Main/side chain asymmetric molecular design enhances charge transfer of two-dimensional conjugated polymer/g-C3N4 heterojunctions for high-efficiency photocatalytic sterilization and degradation

Heterojunctions based on conjugated polymers (PHJs) are of promise as photocatalysts. Here, we fabricate the two-dimensional benzodithiophene (BDT) and thieno[2,3-f]benzofuran (TBF) based conjugated polymers/g-C3N4 PHJs creatively using the symmetry-breaking strategy. PD1 and PD3 with the asymmetric backbone TBF have better crystallinity.
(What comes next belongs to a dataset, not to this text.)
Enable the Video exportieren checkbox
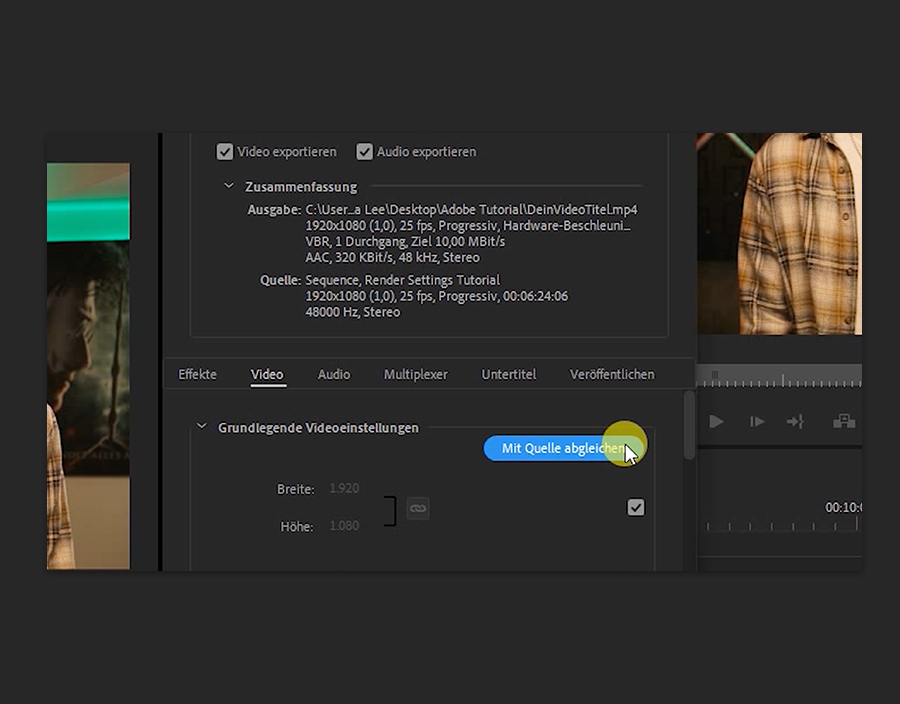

Moreover, PD3 utilizing fluorinated benzotriazole as the electron acceptor unit possesses more compact π - π stacking and higher charge mobility. The conjugated polymer PD5 with asymmetric side chains in the donor unit BDT guarantees more efficient charge transfer in the corresponding PD5/g-C3N4 PHJ while maintaining comparable light utilization rate. Consequently, PD5/g-C3N4 shows the champion performance with photocatalytic sterilization rates reaching 99.1% and 97.3% for S. aureus and E. coli. Notably, the reaction rate constant for Rhodamine B degradation of PD5/g-C3N4 is 8 times that of g-C3N4, a record high among conjugated polymers/g-C3N4. This study aims to reveal the structure - property correlation of asymmetric conjugated polymers/g-C3N4 for potential photocatalysis applications.